The researchers computed that this second moon could have stayed at a Trojan point for tens of millions of years. Eventually, however, this Trojan moon's orbit would have destabilized once our moon's orbit expanded far enough away from Earth.

The resulting collision would have been relatively slow at 4,500 to 6,700 miles per hour (7,200 to 10,800 kph), leading its matter to splatter itself across our moon as a thick extra layer of solid crust tens of miles thick instead of forming a crater.

"It is entirely plausible for a Trojan moon to have formed in the giant impact, and for it to go unstable after 10 million to 100 million years and leave its imprint on the moon," study coauthor Erik Asphaug, a planetary scientist at the University of California, Santa Cruz, told SPACE.com. Imagine "a ball of Gruyere colliding into a ball of cheddar."

Moon crash post mortem

The remains of this Trojan moon would make up the highlands now seen on our moon's far side. At the same time, the impact would have squished an underground ocean of magma toward the near side, explaining why phosphorus, rare-earth metals and radioactive potassium, uranium and thorium are concentrated in the crust there.

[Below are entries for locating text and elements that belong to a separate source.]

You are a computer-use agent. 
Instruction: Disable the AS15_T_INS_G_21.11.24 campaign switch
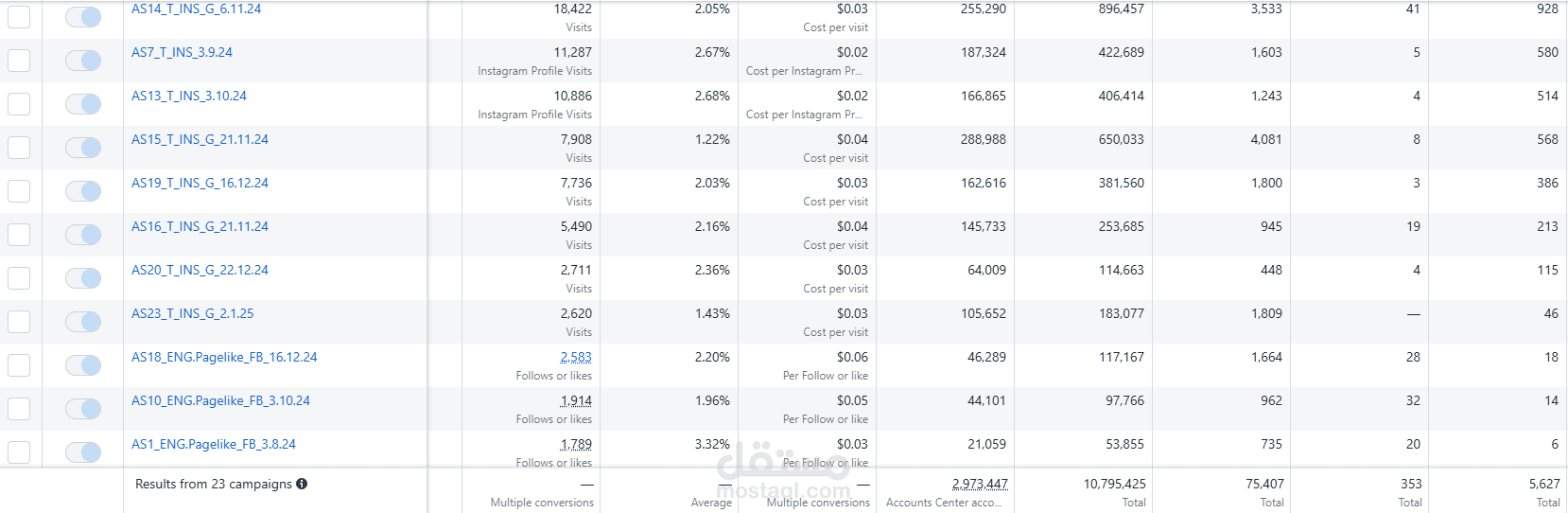pos(83,148)
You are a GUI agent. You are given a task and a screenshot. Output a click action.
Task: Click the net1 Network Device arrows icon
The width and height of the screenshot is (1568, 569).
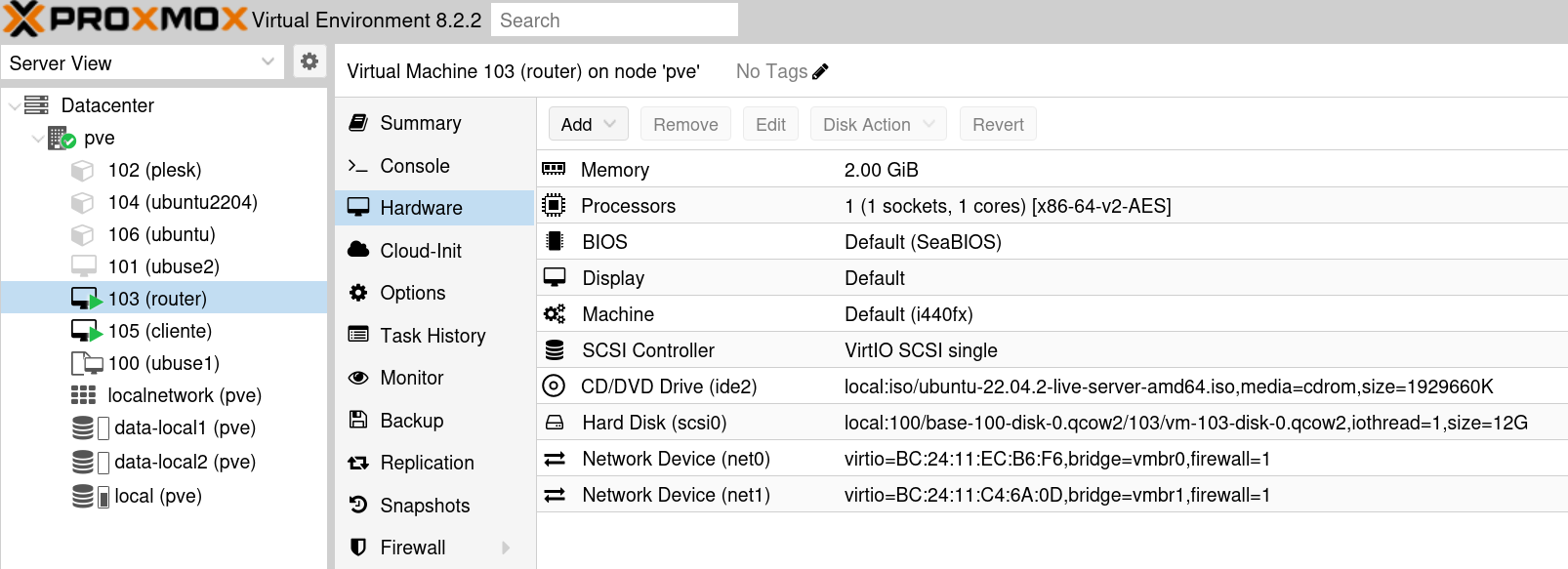click(554, 495)
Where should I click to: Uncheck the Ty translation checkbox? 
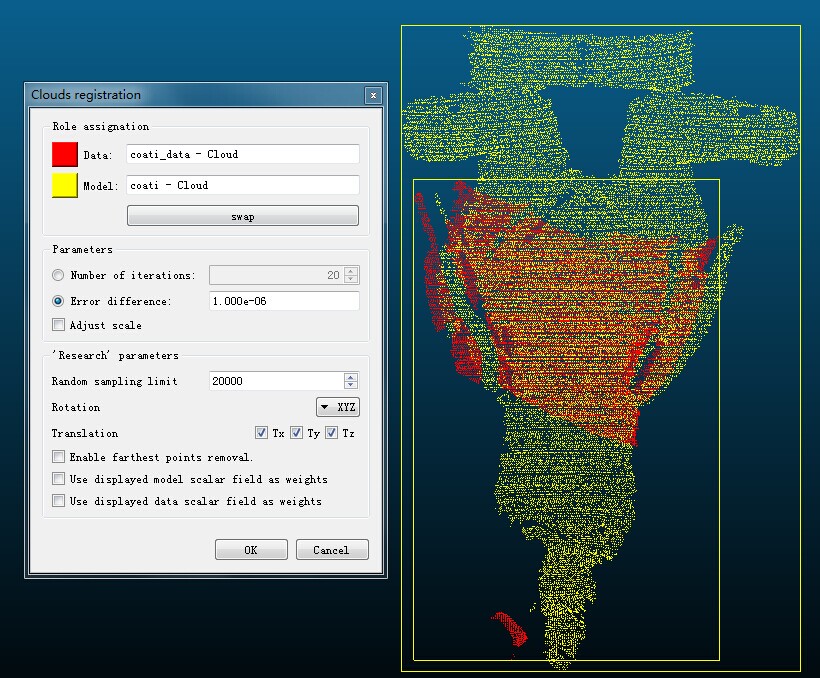pos(297,433)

A number of explanations have been proposed for the far side's highlands, including one suggesting that gravitational forces were the culprits rather than an impact from Francis Nimmo at the University of California, Santa Cruz, and his colleagues. Nimmo said that for now there is not enough data to say which of the proposals offers the best explanation for this lunar contrast. "As further spacecraft data and, hopefully, lunar samples are obtained, which of these two hypotheses is more nearly correct will become clear," Nimmo said in a statement.

Asphaug and his colleague Martin Jutzi at the University of Bern in Switzerland detailed their findings in the August 4 issue of the journal Nature.